Stories
Slash Boxes
Comments

SoylentNews is people

posted by janrinok on Tuesday March 10 2015, @11:28AM   Printer-friendly
from the founding-fathers-didn't-have-tazers dept.

Massachusetts' ban on the private possession of stun guns—an "electrical weapon" under the statute—does not violate the Second Amendment right to bear arms, the state's top court has ruled.

The decision says ( http://cdn.arstechnica.net/wp-content/uploads/2015/03/stungunMA-ruling.pdf ) (PDF) that the US Constitution's framers never envisioned the modern stun-gun device, first patented in 1972. The top court said stun guns are not suitable for military use, and that it did not matter whether state lawmakers have approved the possession of handguns outside the home.

The court, ruling in the case of a Massachusetts woman caught with stun gun, said the stun gun is a "thoroughly modern invention" not protected by the Second Amendment, although handguns are protected.

http://arstechnica.com/tech-policy/2015/03/you-have-the-right-to-bear-arms-not-electrical-arms-court-declares/

 
This discussion has been archived. No new comments can be posted.
Display Options Threshold/Breakthrough Mark All as Read Mark All as Unread
The Fine Print: The following comments are owned by whoever posted them. We are not responsible for them in any way.
  • (Score: 2) by linuxrocks123 on Tuesday March 10 2015, @04:23PM

    by linuxrocks123 (2557) on Tuesday March 10 2015, @04:23PM (#155497) Journal

    Very good point. I'd like to point out as well that Massachusetts is the state behind Commonwealth v. Gelfgatt [privacyandsecuritymatters.com], a decision which, contrary to federal Eleventh Circuit precedent, ruled that it's not a violation of the 5th Amendment to force someone to reveal disk encryption keys.
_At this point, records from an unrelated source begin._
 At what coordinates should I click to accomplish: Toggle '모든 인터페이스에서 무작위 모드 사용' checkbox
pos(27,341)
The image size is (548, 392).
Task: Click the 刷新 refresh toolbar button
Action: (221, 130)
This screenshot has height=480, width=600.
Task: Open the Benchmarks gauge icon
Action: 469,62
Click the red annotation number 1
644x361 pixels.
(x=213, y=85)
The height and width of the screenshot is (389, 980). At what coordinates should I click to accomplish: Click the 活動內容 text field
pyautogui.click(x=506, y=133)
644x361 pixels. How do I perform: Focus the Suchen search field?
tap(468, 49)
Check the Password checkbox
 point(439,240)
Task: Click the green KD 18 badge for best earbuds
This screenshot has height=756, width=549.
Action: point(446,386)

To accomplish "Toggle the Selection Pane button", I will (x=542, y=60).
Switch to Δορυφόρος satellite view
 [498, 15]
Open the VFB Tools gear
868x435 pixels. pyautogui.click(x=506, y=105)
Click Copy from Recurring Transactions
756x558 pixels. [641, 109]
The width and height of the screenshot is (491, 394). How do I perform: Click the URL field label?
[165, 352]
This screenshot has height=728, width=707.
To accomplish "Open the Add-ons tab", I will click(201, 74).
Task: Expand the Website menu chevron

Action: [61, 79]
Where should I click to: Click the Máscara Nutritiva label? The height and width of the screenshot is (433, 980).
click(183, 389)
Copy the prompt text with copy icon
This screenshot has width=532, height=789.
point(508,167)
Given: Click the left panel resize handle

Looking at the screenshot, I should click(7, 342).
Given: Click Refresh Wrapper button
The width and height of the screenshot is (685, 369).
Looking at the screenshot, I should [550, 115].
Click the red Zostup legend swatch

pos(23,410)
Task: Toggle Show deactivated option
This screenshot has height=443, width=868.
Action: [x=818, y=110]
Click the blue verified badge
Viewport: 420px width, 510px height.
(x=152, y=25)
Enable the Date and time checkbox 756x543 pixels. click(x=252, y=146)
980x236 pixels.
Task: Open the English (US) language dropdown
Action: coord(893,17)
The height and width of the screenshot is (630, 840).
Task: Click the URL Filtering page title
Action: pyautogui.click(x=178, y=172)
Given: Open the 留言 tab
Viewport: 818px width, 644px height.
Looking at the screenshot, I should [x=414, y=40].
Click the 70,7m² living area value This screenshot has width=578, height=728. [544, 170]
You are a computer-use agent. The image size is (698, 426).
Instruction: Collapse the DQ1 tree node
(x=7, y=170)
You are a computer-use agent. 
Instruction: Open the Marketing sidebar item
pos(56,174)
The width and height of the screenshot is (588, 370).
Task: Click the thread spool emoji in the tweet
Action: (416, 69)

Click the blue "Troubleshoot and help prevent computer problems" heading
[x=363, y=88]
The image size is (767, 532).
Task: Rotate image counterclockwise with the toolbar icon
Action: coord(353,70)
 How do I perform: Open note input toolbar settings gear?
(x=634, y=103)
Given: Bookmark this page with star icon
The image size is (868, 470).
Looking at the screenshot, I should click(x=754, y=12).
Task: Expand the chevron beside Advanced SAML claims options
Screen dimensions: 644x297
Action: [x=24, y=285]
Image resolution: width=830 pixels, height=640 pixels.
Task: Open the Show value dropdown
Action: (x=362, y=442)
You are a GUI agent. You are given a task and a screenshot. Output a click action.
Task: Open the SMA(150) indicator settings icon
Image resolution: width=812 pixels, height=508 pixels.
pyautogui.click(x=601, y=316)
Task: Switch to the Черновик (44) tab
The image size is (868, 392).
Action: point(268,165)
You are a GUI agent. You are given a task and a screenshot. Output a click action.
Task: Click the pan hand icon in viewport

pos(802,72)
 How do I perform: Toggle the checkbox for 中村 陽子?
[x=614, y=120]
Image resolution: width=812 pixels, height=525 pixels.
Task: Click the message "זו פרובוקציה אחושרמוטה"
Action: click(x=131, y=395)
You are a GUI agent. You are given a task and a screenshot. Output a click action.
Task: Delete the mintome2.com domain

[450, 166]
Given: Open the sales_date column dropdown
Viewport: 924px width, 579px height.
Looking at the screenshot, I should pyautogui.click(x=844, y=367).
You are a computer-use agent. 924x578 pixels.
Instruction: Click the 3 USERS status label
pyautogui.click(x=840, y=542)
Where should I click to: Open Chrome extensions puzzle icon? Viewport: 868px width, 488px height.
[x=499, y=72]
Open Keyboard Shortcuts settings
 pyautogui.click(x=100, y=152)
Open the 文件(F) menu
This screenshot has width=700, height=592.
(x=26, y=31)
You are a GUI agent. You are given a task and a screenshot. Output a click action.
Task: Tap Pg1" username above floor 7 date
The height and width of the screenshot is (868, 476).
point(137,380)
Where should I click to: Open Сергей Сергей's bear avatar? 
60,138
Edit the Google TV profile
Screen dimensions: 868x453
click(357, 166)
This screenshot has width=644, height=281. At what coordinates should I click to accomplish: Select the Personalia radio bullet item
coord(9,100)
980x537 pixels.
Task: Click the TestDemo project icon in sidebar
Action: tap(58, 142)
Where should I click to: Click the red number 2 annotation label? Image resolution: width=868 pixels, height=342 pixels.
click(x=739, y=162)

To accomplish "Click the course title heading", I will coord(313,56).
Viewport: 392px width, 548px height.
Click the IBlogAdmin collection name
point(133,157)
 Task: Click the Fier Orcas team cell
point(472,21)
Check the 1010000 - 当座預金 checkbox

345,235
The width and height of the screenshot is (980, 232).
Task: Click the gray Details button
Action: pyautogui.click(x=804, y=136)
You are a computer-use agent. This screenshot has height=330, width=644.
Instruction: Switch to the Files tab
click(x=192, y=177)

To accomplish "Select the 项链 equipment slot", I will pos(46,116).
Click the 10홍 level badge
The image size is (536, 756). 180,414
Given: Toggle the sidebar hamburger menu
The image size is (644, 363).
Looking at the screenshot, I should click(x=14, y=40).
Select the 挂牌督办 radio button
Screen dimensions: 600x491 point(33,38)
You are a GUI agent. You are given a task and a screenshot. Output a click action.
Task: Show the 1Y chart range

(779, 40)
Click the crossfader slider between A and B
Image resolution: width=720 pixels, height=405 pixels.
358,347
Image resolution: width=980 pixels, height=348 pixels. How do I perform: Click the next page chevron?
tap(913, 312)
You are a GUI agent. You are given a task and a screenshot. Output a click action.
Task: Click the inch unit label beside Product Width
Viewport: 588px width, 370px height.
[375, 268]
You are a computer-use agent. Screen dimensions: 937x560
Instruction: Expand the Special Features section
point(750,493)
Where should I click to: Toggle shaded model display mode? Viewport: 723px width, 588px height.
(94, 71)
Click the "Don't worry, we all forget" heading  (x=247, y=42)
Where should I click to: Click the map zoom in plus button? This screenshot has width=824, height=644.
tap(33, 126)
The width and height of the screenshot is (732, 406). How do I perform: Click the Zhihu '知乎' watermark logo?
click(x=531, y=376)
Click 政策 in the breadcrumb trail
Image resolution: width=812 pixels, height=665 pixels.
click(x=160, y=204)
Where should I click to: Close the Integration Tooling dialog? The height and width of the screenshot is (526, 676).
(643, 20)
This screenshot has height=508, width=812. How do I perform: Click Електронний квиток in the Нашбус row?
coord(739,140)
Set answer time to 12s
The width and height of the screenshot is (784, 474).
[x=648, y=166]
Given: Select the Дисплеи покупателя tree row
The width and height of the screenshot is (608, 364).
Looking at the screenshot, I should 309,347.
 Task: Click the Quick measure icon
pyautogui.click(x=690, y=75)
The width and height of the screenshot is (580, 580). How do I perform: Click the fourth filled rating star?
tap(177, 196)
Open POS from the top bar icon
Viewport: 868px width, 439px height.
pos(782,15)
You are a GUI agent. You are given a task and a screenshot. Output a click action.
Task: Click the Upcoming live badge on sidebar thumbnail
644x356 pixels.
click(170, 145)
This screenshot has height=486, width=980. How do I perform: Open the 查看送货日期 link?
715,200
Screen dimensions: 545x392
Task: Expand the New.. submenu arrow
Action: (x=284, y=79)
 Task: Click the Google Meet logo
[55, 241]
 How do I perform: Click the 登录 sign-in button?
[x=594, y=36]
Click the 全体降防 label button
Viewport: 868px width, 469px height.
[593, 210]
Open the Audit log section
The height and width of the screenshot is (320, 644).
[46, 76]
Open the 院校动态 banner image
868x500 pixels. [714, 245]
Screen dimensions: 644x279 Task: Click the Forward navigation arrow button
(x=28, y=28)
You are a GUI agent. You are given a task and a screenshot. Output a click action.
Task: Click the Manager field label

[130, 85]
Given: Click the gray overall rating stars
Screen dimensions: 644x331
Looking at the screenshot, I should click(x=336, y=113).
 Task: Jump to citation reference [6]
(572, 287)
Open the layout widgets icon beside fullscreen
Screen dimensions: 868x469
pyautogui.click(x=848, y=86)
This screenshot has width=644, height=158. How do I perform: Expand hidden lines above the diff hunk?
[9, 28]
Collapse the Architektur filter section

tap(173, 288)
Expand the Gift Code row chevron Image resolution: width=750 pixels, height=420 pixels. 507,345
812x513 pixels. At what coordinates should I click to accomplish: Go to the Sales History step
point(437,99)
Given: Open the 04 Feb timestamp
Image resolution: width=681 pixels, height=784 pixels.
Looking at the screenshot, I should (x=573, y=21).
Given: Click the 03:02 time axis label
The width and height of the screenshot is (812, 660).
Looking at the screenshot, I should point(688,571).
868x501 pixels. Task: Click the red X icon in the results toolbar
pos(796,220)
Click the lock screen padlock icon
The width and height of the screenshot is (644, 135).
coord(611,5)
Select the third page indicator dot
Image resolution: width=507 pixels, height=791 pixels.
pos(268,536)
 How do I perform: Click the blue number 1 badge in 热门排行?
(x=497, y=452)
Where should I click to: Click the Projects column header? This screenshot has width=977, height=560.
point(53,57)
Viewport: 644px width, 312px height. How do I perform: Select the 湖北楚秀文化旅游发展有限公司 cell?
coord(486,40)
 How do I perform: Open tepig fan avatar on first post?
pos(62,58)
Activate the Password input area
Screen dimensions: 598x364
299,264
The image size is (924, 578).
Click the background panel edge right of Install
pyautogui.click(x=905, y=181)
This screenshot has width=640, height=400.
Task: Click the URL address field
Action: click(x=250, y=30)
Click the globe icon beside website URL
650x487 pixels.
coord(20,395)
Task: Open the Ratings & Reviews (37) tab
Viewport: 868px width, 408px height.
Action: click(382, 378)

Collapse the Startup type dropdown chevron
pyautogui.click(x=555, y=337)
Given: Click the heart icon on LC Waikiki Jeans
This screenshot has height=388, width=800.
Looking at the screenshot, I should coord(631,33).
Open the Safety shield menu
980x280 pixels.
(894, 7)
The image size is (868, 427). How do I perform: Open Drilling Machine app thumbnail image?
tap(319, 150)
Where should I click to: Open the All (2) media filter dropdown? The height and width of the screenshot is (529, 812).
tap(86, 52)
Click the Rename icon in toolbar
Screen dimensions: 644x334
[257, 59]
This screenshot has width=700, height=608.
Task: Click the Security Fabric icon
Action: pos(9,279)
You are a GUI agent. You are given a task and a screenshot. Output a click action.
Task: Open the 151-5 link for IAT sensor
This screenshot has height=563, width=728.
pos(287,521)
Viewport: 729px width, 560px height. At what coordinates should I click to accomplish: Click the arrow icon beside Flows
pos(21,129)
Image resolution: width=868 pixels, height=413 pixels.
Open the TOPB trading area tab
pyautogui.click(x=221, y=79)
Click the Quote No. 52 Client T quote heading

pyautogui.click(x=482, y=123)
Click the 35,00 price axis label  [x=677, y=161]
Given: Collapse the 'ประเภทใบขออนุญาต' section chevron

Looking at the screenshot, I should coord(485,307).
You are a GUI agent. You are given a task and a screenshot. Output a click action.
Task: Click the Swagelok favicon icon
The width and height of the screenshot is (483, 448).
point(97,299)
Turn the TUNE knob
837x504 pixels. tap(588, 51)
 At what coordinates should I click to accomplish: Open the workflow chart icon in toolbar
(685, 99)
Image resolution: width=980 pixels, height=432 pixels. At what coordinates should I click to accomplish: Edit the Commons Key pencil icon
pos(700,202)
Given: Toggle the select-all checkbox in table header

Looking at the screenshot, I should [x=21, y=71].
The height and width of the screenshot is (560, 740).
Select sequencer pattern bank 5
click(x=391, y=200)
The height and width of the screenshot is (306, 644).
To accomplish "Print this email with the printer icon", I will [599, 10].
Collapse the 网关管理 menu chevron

    Now, Massachusetts isn't in the Eleventh Circuit, so it's fine for them to rule a different way since the Supreme Court hasn't spoken. But the Eleventh Circuit decision -- correctly cited by the dissenters -- should have been at least persuasive, especially given the merits of the arguments. The Eleventh Circuit argument was "a memorized encryption key is like a memorized safe combination, not like a physical key, and Supreme Court precedent is that memorized safe combinations cannot be compelled", while the argument of the majority was basically, "computers are different, so we can do what we want". Common law says you're supposed to try to follow precedent and not "break new ground" unless you really have to.

    Based on these two cases, it would seem Massachusetts is prone to "computers-are-different-so-we-can-do-what-we-want" syndrome.